A study has been published on these short-lived features on Mars. Last month in Geophysical Research Letters, He says such rock fragments could be used to detect recent seismic activity on the red planet. This new evidence that Mars is a dynamic world goes against the notion that all of the planet’s exciting geology happened long ago, said Ingrid Daubar, a planetary scientist at Brown University who was not involved in the study. “For a long time we thought Mars was this cold, dead planet.”

To arrive at this finding, planetary scientist Vijayan, who uses a single name at the Physical Research Laboratory in Ahmedabad, India, and his colleagues analyzed thousands of images of the equatorial region of Mars. The images were captured by the High Resolution Imaging Science Experiment (HiRISE) camera on NASA’s Mars Reconnaissance Orbiter from 2006 to 2020, revealing details as small as 10 inches.

Dr. “We can distinguish individual rocks,” Vijayan said.

The team manually looked for chain-like features in the sloping walls of impact craters – a distinctive signature of a tilted rock – in the sloping walls of impact craters. Dr. Vijayan and his collaborators saw more than 4,500 rock tracks, the longest of which was over a mile and a half long.

Dr. Sometimes the tracks change direction, and sometimes new tracks branch out suddenly, Vijayan said. Such shifting tracks are probably evidence that a boulder shattered in mid-autumn and its offspring continued to jump downhill.

Roughly one-third of the marks the researchers examined were missing from early images, so they must have formed since 2006. The splash marks of all of these young pieces are framed by a strip-shaped pile. Mars regolith. Researchers, Dr. Nicknamed the “rockfall ejecta” by Vijayan and his colleagues, this material suggests it is ejected every time a rock hits the surface.

And this rockfall material is temporary: By tracking the same traces in images taken at different times, the team found that the rockfall tended to remain visible for only about four to eight years. Researchers suggest perpetual winds Redistribute dust and sand on the Martian surface and wipe out the ejecta.

The team suggests that this implies that a rock had been displaced recently, as the rockfall ejecta is fading very quickly. And a common cause of rockfalls on Earth and elsewhere is seismic activity.

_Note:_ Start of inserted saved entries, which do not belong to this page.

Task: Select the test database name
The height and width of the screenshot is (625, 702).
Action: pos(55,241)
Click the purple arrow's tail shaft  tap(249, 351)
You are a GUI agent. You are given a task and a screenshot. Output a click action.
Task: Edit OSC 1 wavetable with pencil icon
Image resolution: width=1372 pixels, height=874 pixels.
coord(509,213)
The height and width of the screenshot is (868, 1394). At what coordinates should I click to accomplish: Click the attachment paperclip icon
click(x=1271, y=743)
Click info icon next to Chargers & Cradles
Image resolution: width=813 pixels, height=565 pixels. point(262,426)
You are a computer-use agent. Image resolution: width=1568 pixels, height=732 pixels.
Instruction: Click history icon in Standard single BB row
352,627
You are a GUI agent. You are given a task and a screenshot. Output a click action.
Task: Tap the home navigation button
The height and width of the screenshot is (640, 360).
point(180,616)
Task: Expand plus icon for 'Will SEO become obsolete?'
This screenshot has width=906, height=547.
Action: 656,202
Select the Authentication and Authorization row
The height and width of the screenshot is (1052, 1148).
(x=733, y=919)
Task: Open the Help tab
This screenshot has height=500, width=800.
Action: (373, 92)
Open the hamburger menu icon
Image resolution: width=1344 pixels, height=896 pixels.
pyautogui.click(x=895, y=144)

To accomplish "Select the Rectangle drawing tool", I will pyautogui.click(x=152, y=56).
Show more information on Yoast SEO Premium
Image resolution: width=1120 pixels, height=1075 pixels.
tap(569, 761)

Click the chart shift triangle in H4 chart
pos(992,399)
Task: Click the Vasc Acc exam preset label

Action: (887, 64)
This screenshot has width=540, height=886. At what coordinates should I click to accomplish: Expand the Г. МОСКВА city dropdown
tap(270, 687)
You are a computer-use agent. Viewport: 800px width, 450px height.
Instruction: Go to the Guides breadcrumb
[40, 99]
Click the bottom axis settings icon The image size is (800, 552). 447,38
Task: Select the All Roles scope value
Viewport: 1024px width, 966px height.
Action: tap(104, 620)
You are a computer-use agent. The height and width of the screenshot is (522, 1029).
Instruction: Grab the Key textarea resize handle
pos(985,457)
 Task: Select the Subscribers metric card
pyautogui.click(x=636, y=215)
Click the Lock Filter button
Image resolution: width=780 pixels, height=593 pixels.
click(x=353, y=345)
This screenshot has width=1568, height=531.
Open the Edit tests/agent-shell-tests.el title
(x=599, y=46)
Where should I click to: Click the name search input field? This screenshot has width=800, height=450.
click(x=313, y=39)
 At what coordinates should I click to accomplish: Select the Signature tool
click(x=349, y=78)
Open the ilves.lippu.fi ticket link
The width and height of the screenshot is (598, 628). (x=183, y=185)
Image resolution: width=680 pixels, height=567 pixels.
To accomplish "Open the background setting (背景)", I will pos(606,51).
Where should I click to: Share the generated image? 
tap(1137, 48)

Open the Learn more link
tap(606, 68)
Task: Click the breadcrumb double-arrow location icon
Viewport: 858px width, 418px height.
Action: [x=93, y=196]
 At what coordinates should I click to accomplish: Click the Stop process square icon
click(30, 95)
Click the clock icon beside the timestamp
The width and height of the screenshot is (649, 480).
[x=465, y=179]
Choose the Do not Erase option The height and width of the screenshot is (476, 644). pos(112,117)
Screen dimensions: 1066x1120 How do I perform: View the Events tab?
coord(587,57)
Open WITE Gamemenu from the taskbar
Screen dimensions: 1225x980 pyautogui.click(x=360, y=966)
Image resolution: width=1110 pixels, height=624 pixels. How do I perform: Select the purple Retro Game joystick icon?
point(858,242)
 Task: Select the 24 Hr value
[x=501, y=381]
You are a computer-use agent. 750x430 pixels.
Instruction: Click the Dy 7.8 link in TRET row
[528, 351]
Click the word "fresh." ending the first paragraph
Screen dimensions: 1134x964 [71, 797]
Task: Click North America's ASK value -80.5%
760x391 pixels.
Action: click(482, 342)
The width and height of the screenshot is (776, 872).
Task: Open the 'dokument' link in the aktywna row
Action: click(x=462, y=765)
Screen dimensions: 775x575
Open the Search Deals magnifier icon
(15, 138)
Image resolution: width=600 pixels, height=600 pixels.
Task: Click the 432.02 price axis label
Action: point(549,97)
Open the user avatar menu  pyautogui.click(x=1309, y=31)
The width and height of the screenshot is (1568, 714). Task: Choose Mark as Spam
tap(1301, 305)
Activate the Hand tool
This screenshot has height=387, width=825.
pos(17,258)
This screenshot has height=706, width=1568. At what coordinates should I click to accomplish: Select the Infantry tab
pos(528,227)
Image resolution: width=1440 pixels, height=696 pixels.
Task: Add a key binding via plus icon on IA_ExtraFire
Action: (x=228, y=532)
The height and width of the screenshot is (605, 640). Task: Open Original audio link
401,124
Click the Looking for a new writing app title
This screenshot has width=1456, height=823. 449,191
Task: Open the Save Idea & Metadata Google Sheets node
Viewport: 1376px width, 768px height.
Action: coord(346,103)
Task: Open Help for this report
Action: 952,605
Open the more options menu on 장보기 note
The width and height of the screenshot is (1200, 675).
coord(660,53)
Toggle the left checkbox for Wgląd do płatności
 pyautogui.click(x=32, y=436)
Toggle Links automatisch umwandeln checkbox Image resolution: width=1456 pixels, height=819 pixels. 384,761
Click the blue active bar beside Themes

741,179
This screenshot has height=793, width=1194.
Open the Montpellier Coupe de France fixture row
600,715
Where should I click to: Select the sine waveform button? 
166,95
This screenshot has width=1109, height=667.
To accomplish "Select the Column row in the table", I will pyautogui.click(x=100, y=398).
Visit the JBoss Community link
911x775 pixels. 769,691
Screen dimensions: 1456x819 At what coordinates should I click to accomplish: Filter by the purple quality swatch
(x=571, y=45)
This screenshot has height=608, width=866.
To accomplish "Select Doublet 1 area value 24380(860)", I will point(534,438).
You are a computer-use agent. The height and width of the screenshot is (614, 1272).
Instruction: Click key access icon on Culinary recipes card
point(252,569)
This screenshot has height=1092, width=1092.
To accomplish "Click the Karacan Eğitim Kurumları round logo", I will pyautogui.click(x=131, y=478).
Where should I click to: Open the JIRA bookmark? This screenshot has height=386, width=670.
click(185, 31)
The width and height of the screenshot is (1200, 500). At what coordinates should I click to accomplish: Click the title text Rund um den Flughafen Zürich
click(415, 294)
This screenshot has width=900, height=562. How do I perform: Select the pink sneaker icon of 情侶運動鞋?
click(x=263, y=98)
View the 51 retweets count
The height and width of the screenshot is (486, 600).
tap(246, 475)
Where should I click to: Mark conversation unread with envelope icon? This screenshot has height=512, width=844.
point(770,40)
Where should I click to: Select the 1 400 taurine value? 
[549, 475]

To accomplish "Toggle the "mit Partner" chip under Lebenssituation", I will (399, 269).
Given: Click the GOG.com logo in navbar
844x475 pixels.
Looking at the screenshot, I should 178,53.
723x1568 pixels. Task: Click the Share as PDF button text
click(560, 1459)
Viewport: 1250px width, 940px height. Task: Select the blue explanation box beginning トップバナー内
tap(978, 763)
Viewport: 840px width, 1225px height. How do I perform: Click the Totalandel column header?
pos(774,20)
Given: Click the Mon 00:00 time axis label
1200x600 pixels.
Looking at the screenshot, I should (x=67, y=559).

Dr. Vijayan and his collaborators found that roughly 30 percent of the rock tracks in the rockfall ejected samples were concentrated in the Cerberus Fossae region of Mars. This is much more than expected, as this region covers only 1 percent of the study area, the researchers say. Dr. “There are lots of rockfalls in the surrounding craters,” Vijayan said. “A few even have multiple falls in the same place.”

Alfred McEwen, a planetary geologist at the University of Arizona and principal investigator of HiRISE, said he was not involved in the research. Geography near Cerberus Fossae, i.e. Tharsis volcanic regionmakes the area prone to seismic activity. Dr. “These huge masses of dense rock loaded onto the surface create tensions across the crust around Mars,” said McEwen.

Hundreds of mars earthquakes have been detected since 2019. NASA’s InSight spacecraftand the two biggest occurred last year In the Cerberus Fossae region.

In the future, Dr. Vijayan and his collaborators plan to expand their analysis to include the polar regions of Mars. Dr. McEwen said that although the device has significantly exceeded its design life, the HiRISE camera will hopefully deliver on that. “HIRISE is still going strong.”